The jobs report included some good news: Revisions to last year's data, customary in January, show the U.S. added 335,000 more jobs than initially reported in 2012, bringing the monthly average for jobs gained to 181,000 from the 153,000 initially reported.
Employment gains for November and December were revised higher by a total of 127,000.
Contributing most to January payroll increases were the retail, construction and healthcare sectors. The government continued to shed workers, a trend that began four years ago.
But the employment outlook remains bleak. Joblessness has proved persistent, with the unemployment rate stuck above an unhealthy 7% for more than four years.
"The good news is that January's employment gains, coupled with large revisions to the prior months, may translate into more consumer spending power. The bad news is that unemployment remains stubbornly high," said Kathy Bostjanic, director of macroeconomics analysis at the Conference Board.
Jobs Report 2013: A Closer Look at U.S. Employment
The lackluster January jobs report highlights four of the biggest factors that will weigh on an economic recovery this year.
Here's a closer look:
- Weak Labor Participation Rate
Since U.S. President Barack Obama took office in January 2009, the economy has created only an anemic 460,000 additional jobs.
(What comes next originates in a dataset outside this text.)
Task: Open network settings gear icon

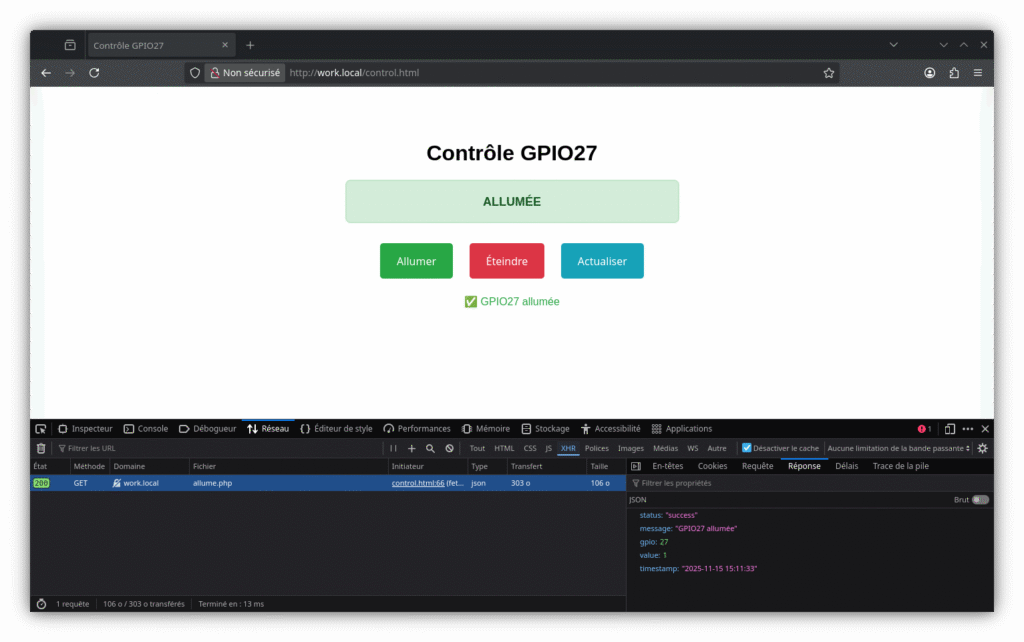Action: pos(982,449)
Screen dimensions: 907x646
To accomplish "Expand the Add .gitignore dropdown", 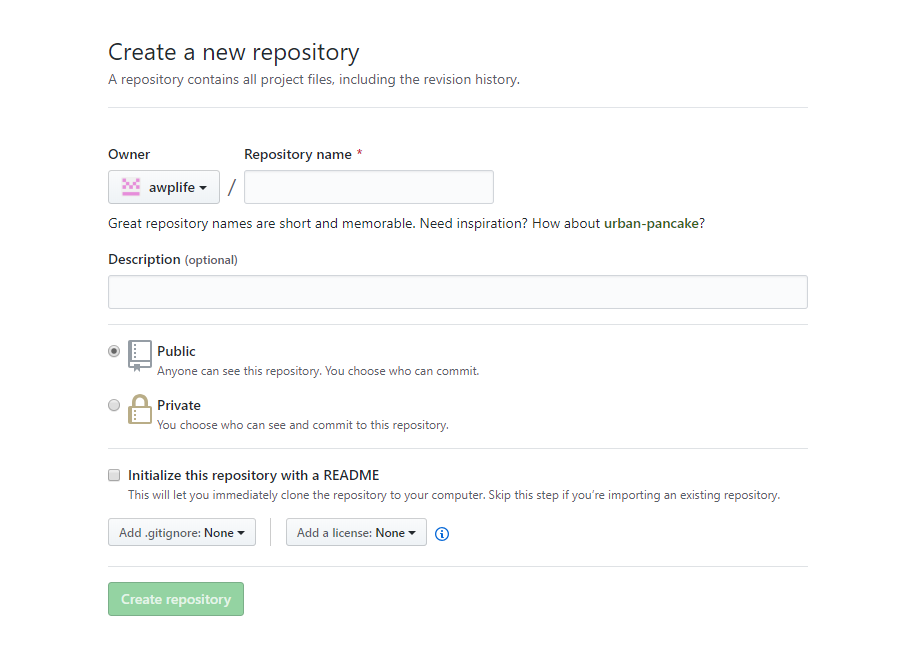I will point(182,533).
The labor participation rate, the percentage of Americans who have a job or are looking for work, is at the same level as 1981, the start of a decade when some 12 million women entered the workforce looking for jobs.
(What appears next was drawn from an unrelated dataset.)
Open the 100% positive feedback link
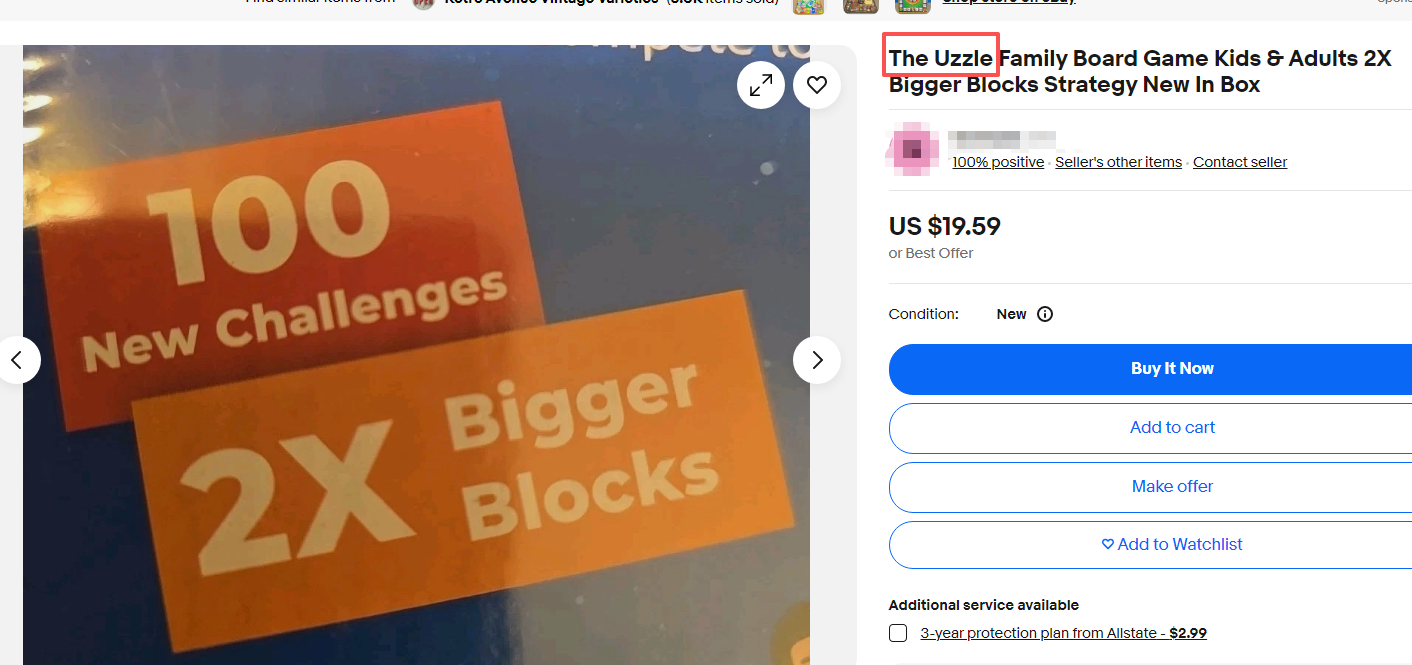The height and width of the screenshot is (665, 1412). [998, 162]
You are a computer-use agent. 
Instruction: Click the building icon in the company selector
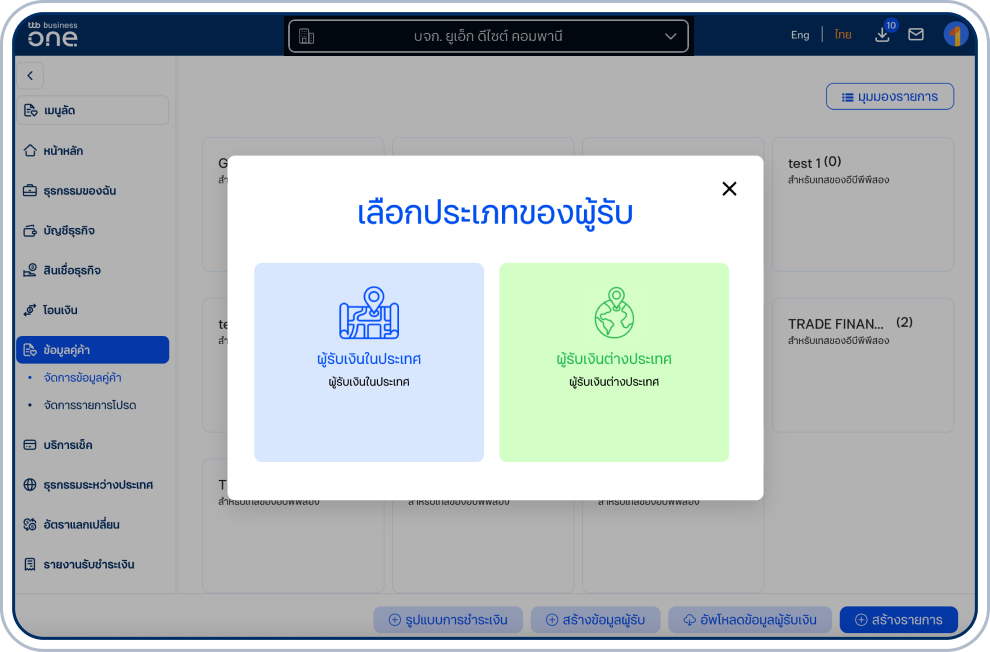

The percentage of employed adult men 25-54, the biggest chunk of workers, has fallen from 90% in 1989 to 82% in 2012.
Meanwhile, the unemployment rate for teenagers aged 16-19 is a whopping 23.45%.
A new study from the non-profit Center for College Affordability and Productivity found that nearly half of working Americans with college degrees are settling for jobs for which they are overqualified. Others opt to extend their education instead of facing a very difficult job market.
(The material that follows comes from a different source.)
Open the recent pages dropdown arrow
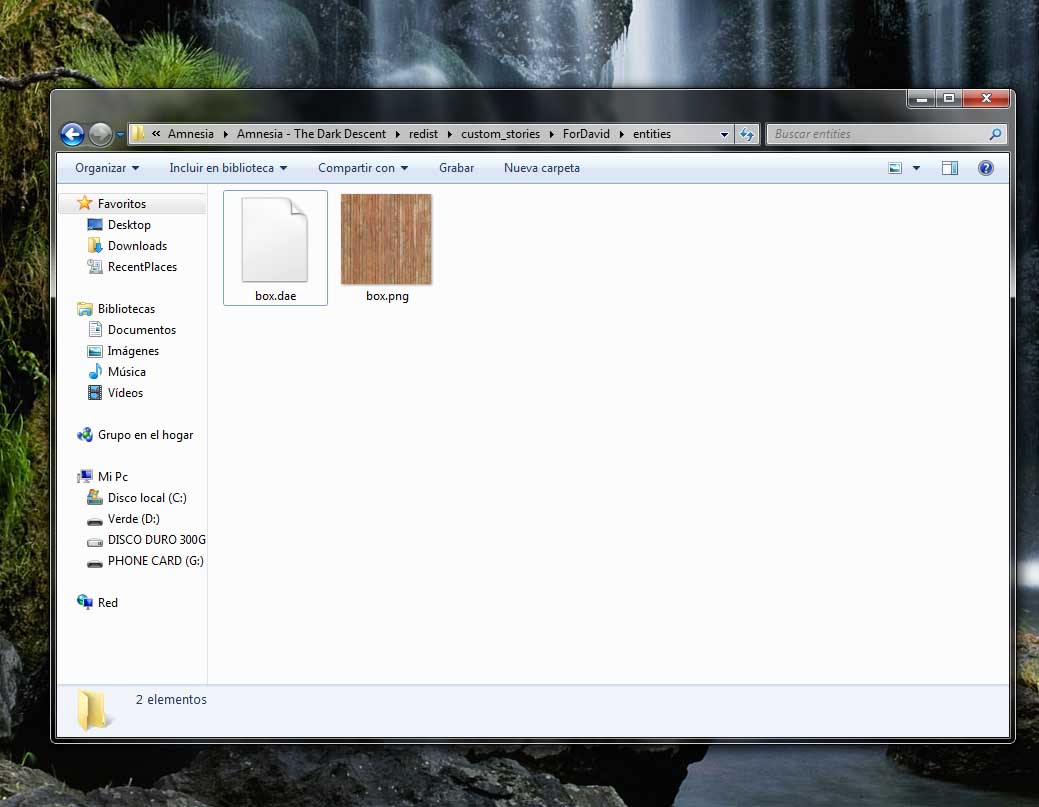(120, 134)
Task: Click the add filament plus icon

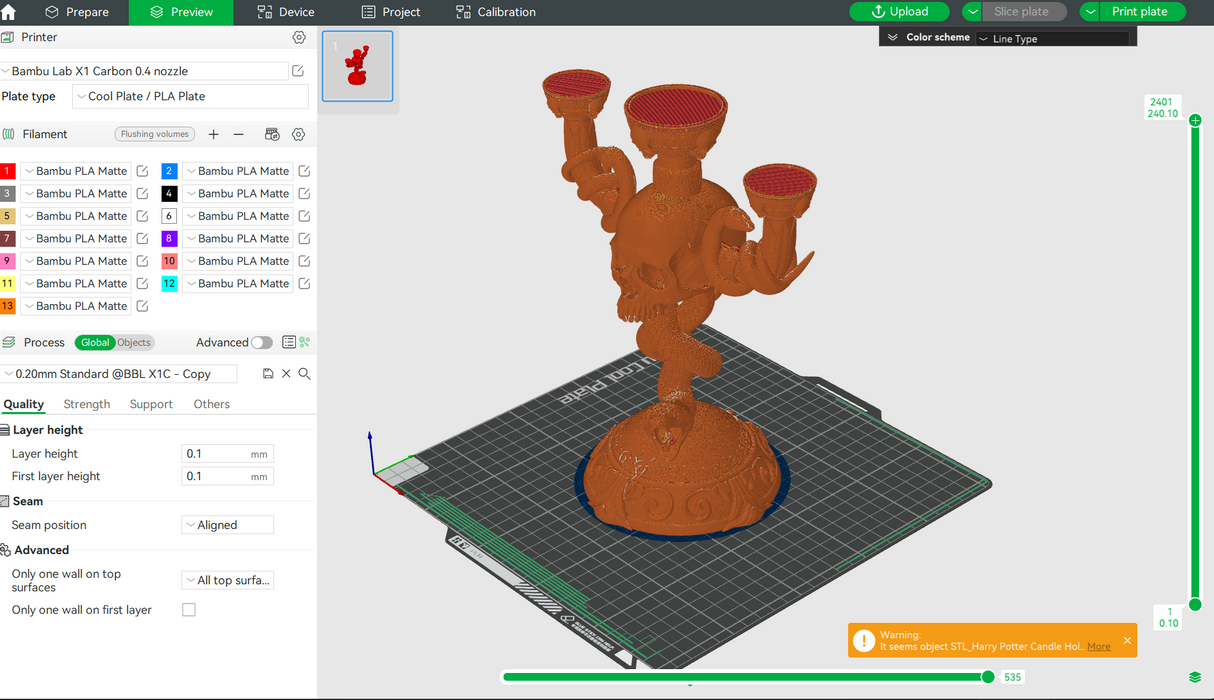Action: (x=213, y=134)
The trend is expected to continue over the next decade.
"It is almost the new normal," Richard Vedder, an Ohio University economist and founder of the center, told USA Today.
- Unwilling to Retire
Older workers are increasingly delaying retirement and continuing to work past age 65, staying in jobs that otherwise would normally be filled by younger workers.
According to data from the Census Bureau, the share of workers ages 65-plus in the labor force jumped from 12% in 1990 to 16% in 2010.
"We will have to work a lot longer to get by with less. It's just getting a lot more expensive to be old than it used to be," Olivia Mitchell, professor of economics and executive director of Pension Research Council at Wharton School of Business, told USA Today.
- Obamacare and Budget Cuts
Also tempering hiring is the Affordable Care Act, or Obamacare.
Employers with more than 49 workers who don't offer a certain type of health insurance face penalties of $2,000 per full-time worker starting next year. Larger firms face even higher fines. Firms are bracing for the fines by laying off workers, implementing hiring freezes and slashing hours.
The steep spending cuts set to kick in next month have kept scores of employers from expanding, investing and adding workers. Many more have simply let people go in anticipation of the cuts.
The next jobs report for 2013 will be out Friday, March 1.